Genio e sregolatezza alle spalle del poco prolifico Boutaib. Le sorti del Marocco sono affidate ai colpi di Zyech e Harit. Se la mediana è un incognita, Benatia e Dirar sono una certezza per la difesa di Renard.

Marocco (4-2-3-1): Bounou; Hakimi, Benatia, da Costa, Dirar; S. Amrabat, Boussoufa; Harit, Belhanda, Ziyech; Boutaib. All. Renard

Il calendario del Marocco

Il Marocco è inserito nel gruppo B con Portogallo, Spagna e Iran. Inizio soft contro la formazione asiatica il 15 giugno, poi le sfide proibitive prima contro i campioni d’Europa di Cristiano Ronaldo e poi contro le furie rosse.

15 giugno ore 17:00: Marocco-Iran (Italia 1)

20 giugno ore 14:00: Portogallo-Marocco (Italia 1)

25 giugno ore 20:00: Spagna-Marocco (Italia 1)

10 cose da sapere sui mondiali di Russia 2018

I giocatori consigliati per il Fantamondiale

  • Ziyech: cervello pensante dell’Ajax, il ruolo di regista avanzato è quello che più gli si addice. Anche in nazionale inventa per i compagni e se è in giornata può diventare devastante. In stagione trentaquattro le partite in Eredivisie con 9 gol e diciassette assist. Se non lo si è ancora intuito, l’ultimo passaggio è la sua specialità.
  • Dirar: protagonista con il Monaco fino allo scorso anno, quest’anno il campionato turco ha ridato linfa al terzino marocchino. Quattro gol e nove assist nella sua prima esperienza in maglia Fenerbahce. Se Benatia è il generale, Dirar è il suo braccio destro.
  • Harit: vent’anni e tanta voglia di stupire. Di solito i calciatori che esplodono nello Schake 04 sono destinati a diventare grandi in fretta. Potrebbe essere colui che fa saltare il banco, con la spensieratezza di chi vuole prendersi il mondo intero.
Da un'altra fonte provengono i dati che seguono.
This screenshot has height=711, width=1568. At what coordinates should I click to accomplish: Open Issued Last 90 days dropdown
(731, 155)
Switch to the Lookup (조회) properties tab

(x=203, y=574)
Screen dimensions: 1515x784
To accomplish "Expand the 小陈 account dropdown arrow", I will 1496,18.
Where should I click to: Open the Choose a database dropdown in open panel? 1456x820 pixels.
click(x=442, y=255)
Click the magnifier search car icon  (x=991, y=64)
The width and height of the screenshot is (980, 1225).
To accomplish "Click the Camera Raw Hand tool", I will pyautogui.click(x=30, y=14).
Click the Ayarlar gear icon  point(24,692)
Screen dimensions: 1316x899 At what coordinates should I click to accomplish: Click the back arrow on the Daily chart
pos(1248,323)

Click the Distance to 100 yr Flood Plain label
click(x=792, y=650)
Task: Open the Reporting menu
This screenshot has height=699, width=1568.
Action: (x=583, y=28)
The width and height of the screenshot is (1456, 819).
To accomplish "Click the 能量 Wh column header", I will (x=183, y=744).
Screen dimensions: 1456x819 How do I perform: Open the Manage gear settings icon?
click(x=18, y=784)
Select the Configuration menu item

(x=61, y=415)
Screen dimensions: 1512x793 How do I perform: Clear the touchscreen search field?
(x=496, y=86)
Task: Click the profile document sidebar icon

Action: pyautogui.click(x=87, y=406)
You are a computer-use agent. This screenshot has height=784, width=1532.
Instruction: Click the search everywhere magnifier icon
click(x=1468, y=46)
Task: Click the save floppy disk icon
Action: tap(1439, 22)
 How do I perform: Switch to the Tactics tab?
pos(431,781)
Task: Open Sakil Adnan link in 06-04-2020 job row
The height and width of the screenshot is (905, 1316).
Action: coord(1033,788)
I giocatori sconsigliati per il Fantamondiale

  • Amrabat: probabilmente sarà chiamato a reggere da solo – o quasi – una linea mediana che verrà messa a ferro e fuoco dagli avversari della penisola iberica. Spesso sarà costretto a fermare le sfuriate con le cattive: troppe possibilità di malus.
  • Boussoufa: unico dei titolari a non far parte di un club europeo, potrebbe subire l’immensa pressione che un mondiale può dare a chi non è abituato a certi palcoscenici. Il suo ruolo da mediano puro lo tiene per di più lontanissimo dalla porta: al fantacalcio meglio evitarlo.
  • Bounou: l’infortunio di Munir gli ha spianato la strada verso le chiavi della porta marocchina. Un onore rappresentare il suo paese, un onere se di fronte si presentano Spagna e Portogallo nel giro di pochi giorni.

La possibile sorpresa

  • Hakimi: se hai 19 anni e sei già un giocatore del Real Madrid da tre, qualcosa di speciale devi averla. Qualcosa in più dei due gol messi a segno in nove presenze in Liga in stagione. Nel Marocco il terzino dei triplici campioni d’Europa sarà titolare e avrà la possibilità di mettersi in mostra a livelli altissimi anche contro avversari che vede allenarsi tutti i giorni. Ne sentiremo parlare.